Using a memory profiling tool such as ANTS Memory Profiler from Red-Gate or MemProfiler from SciTech Software (I’m sure there others, but those were the only two I found that can profile a Silverlight Out-Of-Browser application) is a good idea.  By using such a tool, developers can discover a myriad of memory leaks and fix them before releasing their code.  These leaks usually stem from classes that attach event handlers to other classes.  In fact, in my opinion, I’ve seen more memory leaks in Silverlight (and WPF) stemming from poor event handler management than anything else.

However, every once in a while, you’ll see something that appears to be unexplainable.

After profiling an application for a client, I discovered the usual gambit of event-handlers and strong-references between objects.  In fact, an initial object retention graph (in this case, produced by the ANTS Memory Profiler) was almost indecipherable.


This is intentionally unreadable for two reasons: 1) to protect the innocent, and 2) because that graph is so big, there’s no way to actually show it in it’s entirety without massive scrolling (I could probably whip up a Deep Zoom for it, but that’s over kill for the purposes of this discussion).

The faint black box above the unreadable red “Start Here” box is the class I was researching, and the other boxes are classes in the hierarchy all the back to a GC root.  So, you can see that there were a lot.  After days of tracking down each strong reference and removing them, I ended up with a single chain.


This picture showed a ListBoxAutomationPeer as the last entity before being stuffed into the ManagedPeerTable.

My original object (the dark gray box) was never released and since this was one child view inside a parent container, multiple copies stayed in memory never to be garbage collected.

As far as memory consumption goes, it wasn’t too bad.  And since all the event handlers were removed, and all messages unsubscribed to, the object just floated in the ether being unobtrusive.  But, after spending days trying to clean up memory leaks, this was still unacceptable, especially since there were literally hundreds of these objects floating around.

The Automation framework was created as a method for adding accessibility or automated testing to your applications.  The AutomationPeers are the way your application can communicate with Automation clients, or the way the Automation clients can communicate with your application.
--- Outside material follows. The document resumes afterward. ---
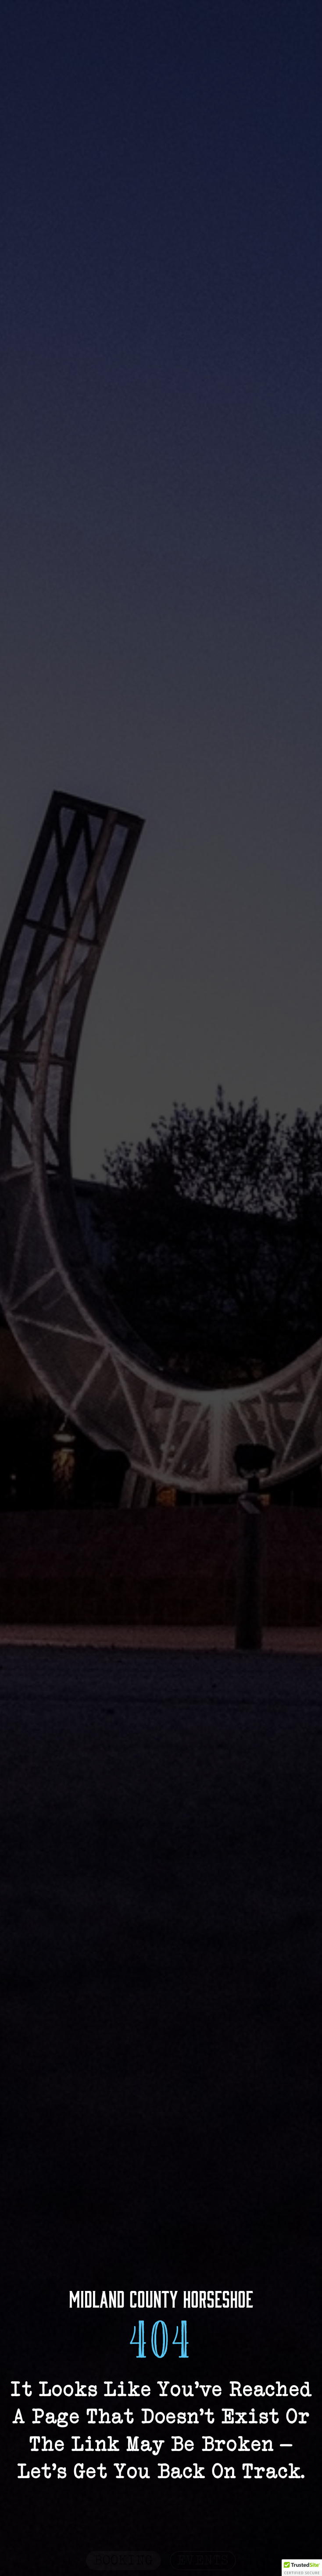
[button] (302, 2567)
If an Automation Client is running, it can and will ask your application if it supports automation.  For both Silverlight and WPF this happens automatically (no pun intended).  Sometimes the client is nice about it and requires that you attach it to your application (like most automated testing frameworks).

In my case, I wasn’t running an automated testing framework.  I wasn’t creating an Automation Client at all and attaching it to my application.  But AutomationPeers were being created, nonetheless.

So, I tested this application on a co-workers machine to see if there was something environmental causing the problem.  As fate would have it, there was.  His computer was not showing this memory leak.

After a day or two of digging around I realized that my computer was running Tablet PC Input Services (I have a Wacom tablet and the Tablet PC Input Services was installed when Windows figured out I had pen-enabled computer).

Turning off the Tablet PC Input Services removed the AutomationPeers from the object retention graph and the memory leak was plugged.

Unfortunately, nothing in the ANTS Memory Profiler or MemProfiler indicated that Tablet PC Input Services was the culprit causing the AutomationPeers to be created.  Additionally, while it seems like I’m pointing a finger at TIPS, any AutomationClient would probably cause the same issues within the application.

In conclusion, when looking for memory leaks, be aware that the automation API can keep your objects alive for longer than you expect.   You can mitigate bugs this may cause by properly detaching objects from external events and removing strong references to existing objects when you dispose or unload them.  Finally, profile your application frequently as lots of things can show up that may help you fix issues before they escalate into week-long bug hunts.